El estudiar. Mi casa es una casa judía porque tenemos en alta estima al conocimiento.

El estudio, la formación intelectual, la reflexión, el juicio crítico, el develamiento de manipulaciones y trampas, el cuestionamiento de historias oficiales mistificadoras, todo esto ha sido pan de todos los días. La discusión política, la revisión de los supuestos atrás de la manipulación mediática eran y son ejes de nuestras conversaciones, aún cuando los chicos eran pequeños.
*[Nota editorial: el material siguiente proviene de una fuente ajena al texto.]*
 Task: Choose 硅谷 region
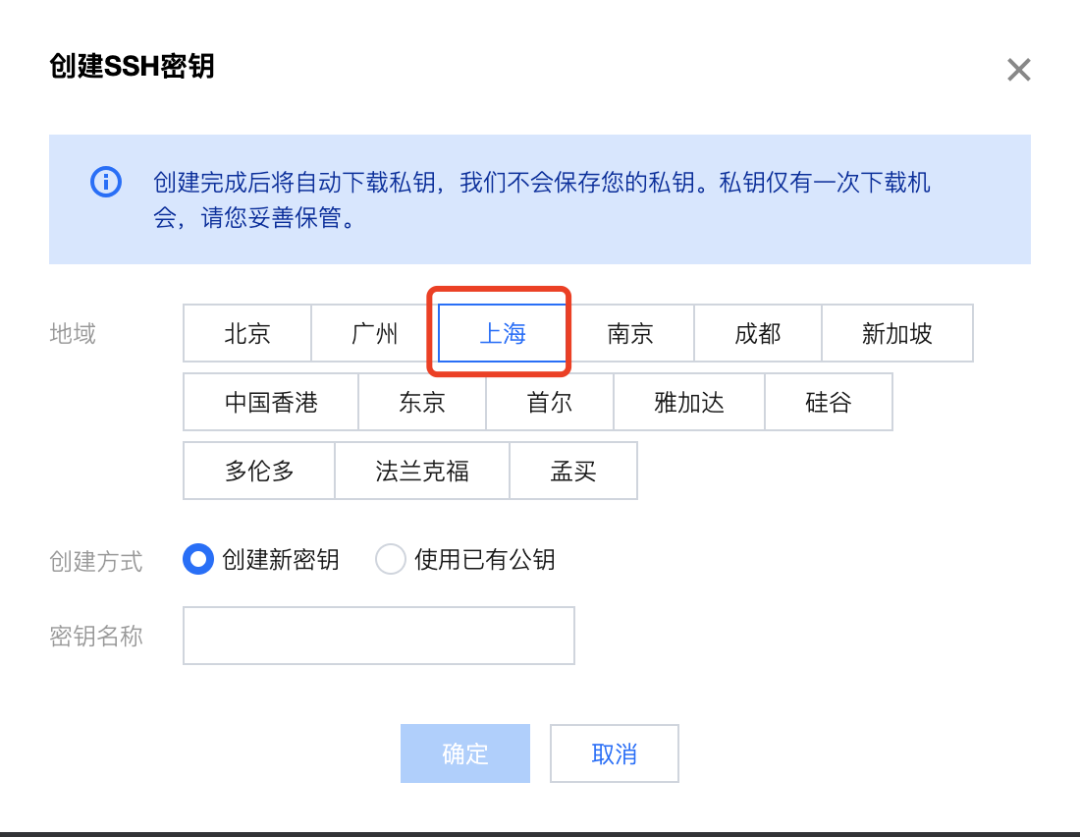[x=828, y=402]
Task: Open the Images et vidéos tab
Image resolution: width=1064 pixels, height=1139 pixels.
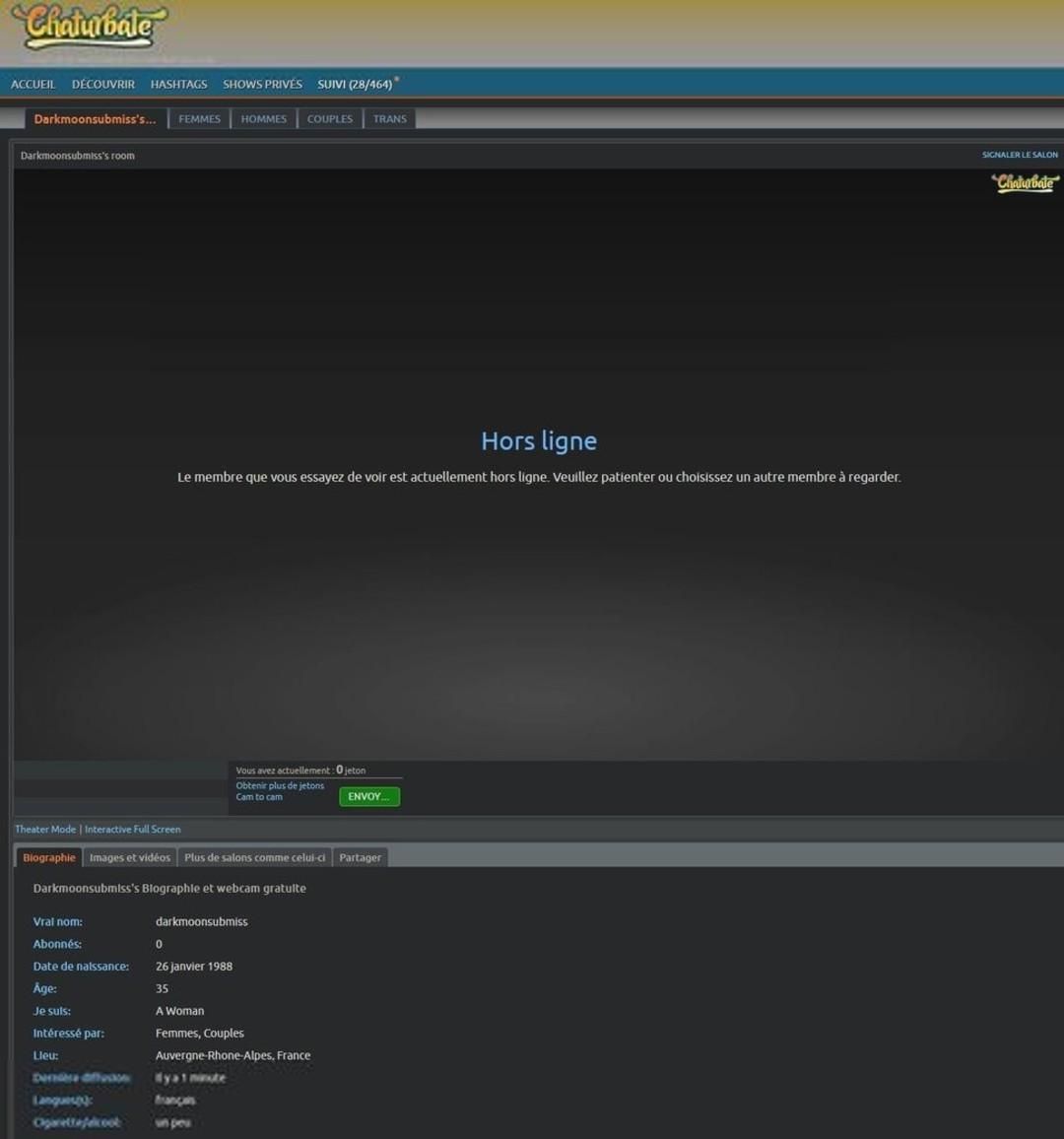Action: coord(130,858)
Podía no haber dinero para alguna ropa o alguna diversión o algún mueble, pero si el tema era un libro, o un curso, o una carrera, el dinero aparecía, siempre lo hemos podido afrontar. Y no sólo el dinero, también el estímulo, el reconocimiento, el contento compartido por cada logro, por cada título. La lectura y el aliento a la expresión artística expresan el valor que le atribuimos a estas actividades.
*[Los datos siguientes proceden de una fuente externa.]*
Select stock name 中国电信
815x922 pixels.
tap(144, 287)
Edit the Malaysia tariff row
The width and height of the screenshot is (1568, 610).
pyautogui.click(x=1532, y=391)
El dinero. Mi casa es una casa judía porque tenemos una economía transparente y solidaria. En casa se trabaja o se estudia o se trabaja y se estudia. No hay mantenidos ni preferidos ni aprovechados. Todos saben de qué y cuánto se dispone. Cada uno se ocupa de su propia economía pero acude sin dudar cuando a otro le hace falta. Se alienta el cuidado del dinero pero no se le atribuye más valor que el que tiene, tiene el valor de la herramienta, no es un fin en sí mismo. Mantenemos las cuentas claras, nos pagamos las deudas, y todos sabemos que “si se puede” lo haremos y “si no se puede”, entonces, no. Si algún amigo o pariente ha necesitado y estaba a nuestro alcance, siempre contó con nosotros.
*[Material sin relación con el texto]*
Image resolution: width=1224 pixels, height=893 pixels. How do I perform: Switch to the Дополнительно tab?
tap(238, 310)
La música. Mi casa es una casa judía porque la música es una presencia tangible. Tenemos un piano y una guitarra, tenemos viejos y polvorientos long-plays, cajones llenos de cassettes y estantes rebosantes de cidis, nos gusta todo tipo de música. Cantamos, bailamos, no le tenemos miedo al contacto físico ni a la alegría ni a la emoción. Se nos mezclan Fito Páez, Silvio Rodríguez, Los Redonditos de Ricota, la Negra Sosa, Pugliese, Piazzola, Julio Sosa y Goyeneche con Chava Alberstein, Benzion Witler, Louis Armstrong, Los Beatles, Benny Goodman, Charles Aznavour, Mozart y Satie.

Las redes. Mi casa es una casa judía porque nos gusta tener y recibir amigos. Tenemos clara vivencia del tramado en el que vivimos, alimentamos las relaciones con amigos y parientes, con gente que queremos, nos apoyamos, nos sostenemos, nos hacemos compañía, compartimos tanto las amarguras como las dulzuras del todos los días, los nacimientos, las muertes, los casamientos, los embarazos, las enfermedades, los viajes, los cumpleaños...

Por todo eso, mi casa es una casa judía. Mi casa no es una casa fácil, ni ordenada, es más bien una casa viva, apasionada, nunca aburrida, donde circulan amores y odios, vivos y muertos, por momentos incómoda pero en donde cada uno de nosotros siente y sabe que puede contar con el otro.

Mi casa es una casa judía porque no es necesario que estemos en casa para estar en casa. Cualquier lugar puede ser “en casa”, basta con que nos encontremos, donde sea, pues el sólo saber que estamos, que somos quienes somos, levanta las paredes que nos hacen sentir en casa.